Stored data

-=-=-

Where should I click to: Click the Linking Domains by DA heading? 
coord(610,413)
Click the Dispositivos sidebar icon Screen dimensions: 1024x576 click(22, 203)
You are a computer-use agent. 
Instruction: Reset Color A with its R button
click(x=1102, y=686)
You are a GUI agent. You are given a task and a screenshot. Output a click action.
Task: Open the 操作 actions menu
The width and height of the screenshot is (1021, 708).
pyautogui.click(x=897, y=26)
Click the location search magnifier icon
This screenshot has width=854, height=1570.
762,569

-=-=-

* _Work instructions_:
Restate the records above exactly.

* _Exercise answer_:
Where should I click to: Click the Linking Domains by DA heading? 
coord(610,413)
Click the Dispositivos sidebar icon Screen dimensions: 1024x576 click(22, 203)
You are a computer-use agent. 
Instruction: Reset Color A with its R button
click(x=1102, y=686)
You are a GUI agent. You are given a task and a screenshot. Output a click action.
Task: Open the 操作 actions menu
The width and height of the screenshot is (1021, 708).
pyautogui.click(x=897, y=26)
Click the location search magnifier icon
This screenshot has width=854, height=1570.
762,569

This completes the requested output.